Not all skiers with ACL injuries need surgery
February 11, 2013
Topic: orthopaedic research
Skiers are at risk for tearing their anterior cruciate ligaments (ACLs ). However, new orthopaedic research published in the journal Knee Surgery Sports Traumatology Arthroscopy suggests that around 25 percent of affected patients may not need to undergo reconstructive surgery and can instead just rehabilitate the knee with physical therapy.
Out of the 200,000 ACL partial or complete tears that occur every year, around 100,000 of the injured individuals schedule surgery to repair the damaged ligament, according to the American Academy of Orthopaedic Surgeons. It is typically recommended when other parts of the knee are affected, like the meniscus and articular cartilage.
Robert Marx, M.D., an orthopaedic surgeon and lead author of the study, looked through the records of 63 recreational skiers who tore their ACLs between 2003 and 2008 and were treated within six weeks of their injuries. He specifically took note of 29 subjects who did not undergo reconstructive surgery and observed whether their ailment healed completely.
"Some patients who tear their ACL while skiing can get away without surgery. Their ligament heals by itself, they will have stable knees, and they will be able to do whatever they want, including skiing," concluded Marx. "It is a huge deal to avoid surgery."
ACL injuries are common sports injuries among skiers because the activity often requires the legs to twist and pivot, reported The Huffington Post. If the incident does occur, the individual may not be able to return to skiing in the same capacity that he or she did before the tear. Those who do hit the slopes again after recovery should take the proper injury prevention measures to avoid re-injuring the ligament.

▸ Work instructions
1. Reproduce the part of the ACL article that begins with "Out of the 200,000" and ends with "ailment healed completely.", word for word.
2. Answer these questions using the ACL article:
(a) How many recreational skiers' records did Robert Marx look through?
(b) How many partial or complete ACL tears occur every year, according to the American Academy of Orthopaedic Surgeons?
(c) In which journal was the research published?
The items below have nothing to do with the ACL article.

▸ Data provided

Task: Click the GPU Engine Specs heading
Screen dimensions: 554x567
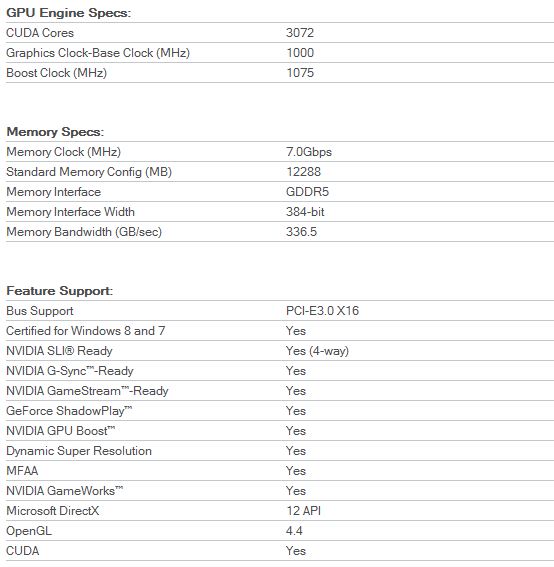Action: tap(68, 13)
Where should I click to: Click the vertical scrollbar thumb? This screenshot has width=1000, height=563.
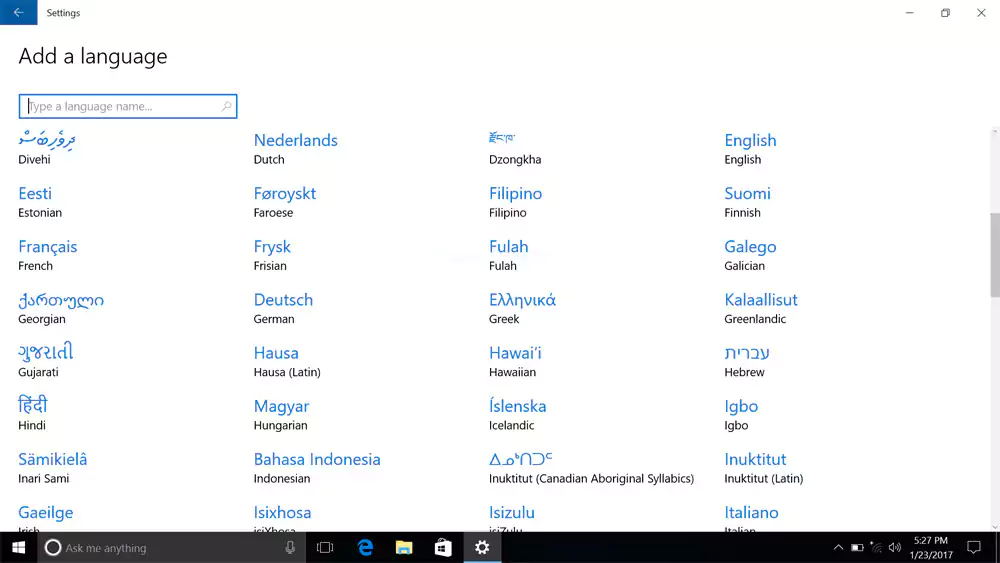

...

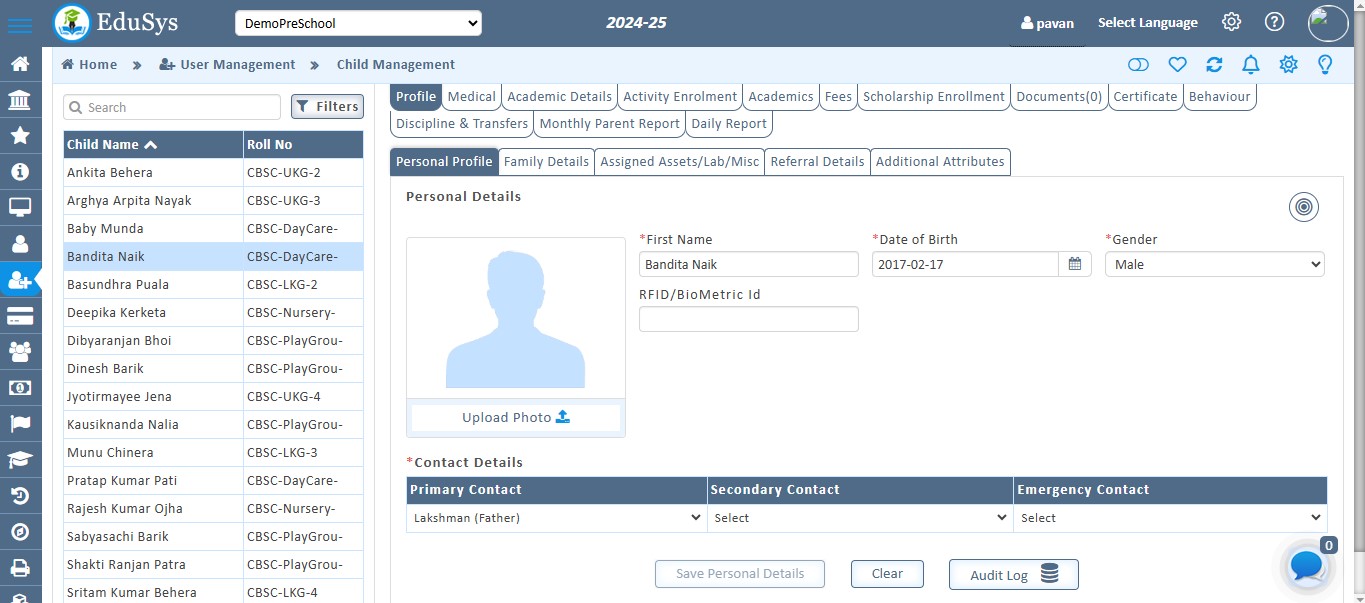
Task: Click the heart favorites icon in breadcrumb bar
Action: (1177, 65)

* * *

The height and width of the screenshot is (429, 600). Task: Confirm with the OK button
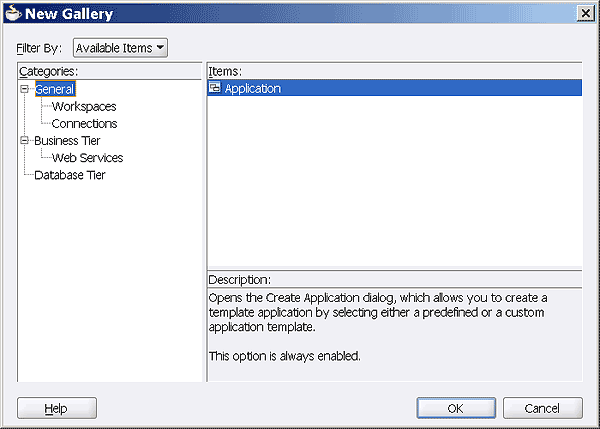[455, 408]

▸ Answers in order
1.
Out of the 200,000 ACL partial or complete tears that occur every year, around 100,000 of the injured individuals schedule surgery to repair the damaged ligament, according to the American Academy of Orthopaedic Surgeons. It is typically recommended when other parts of the knee are affected, like the meniscus and articular cartilage.
Robert Marx, M.D., an orthopaedic surgeon and lead author of the study, looked through the records of 63 recreational skiers who tore their ACLs between 2003 and 2008 and were treated within six weeks of their injuries. He specifically took note of 29 subjects who did not undergo reconstructive surgery and observed whether their ailment healed completely.

2.
(a) 63
(b) 200,000
(c) Knee Surgery Sports Traumatology Arthroscopy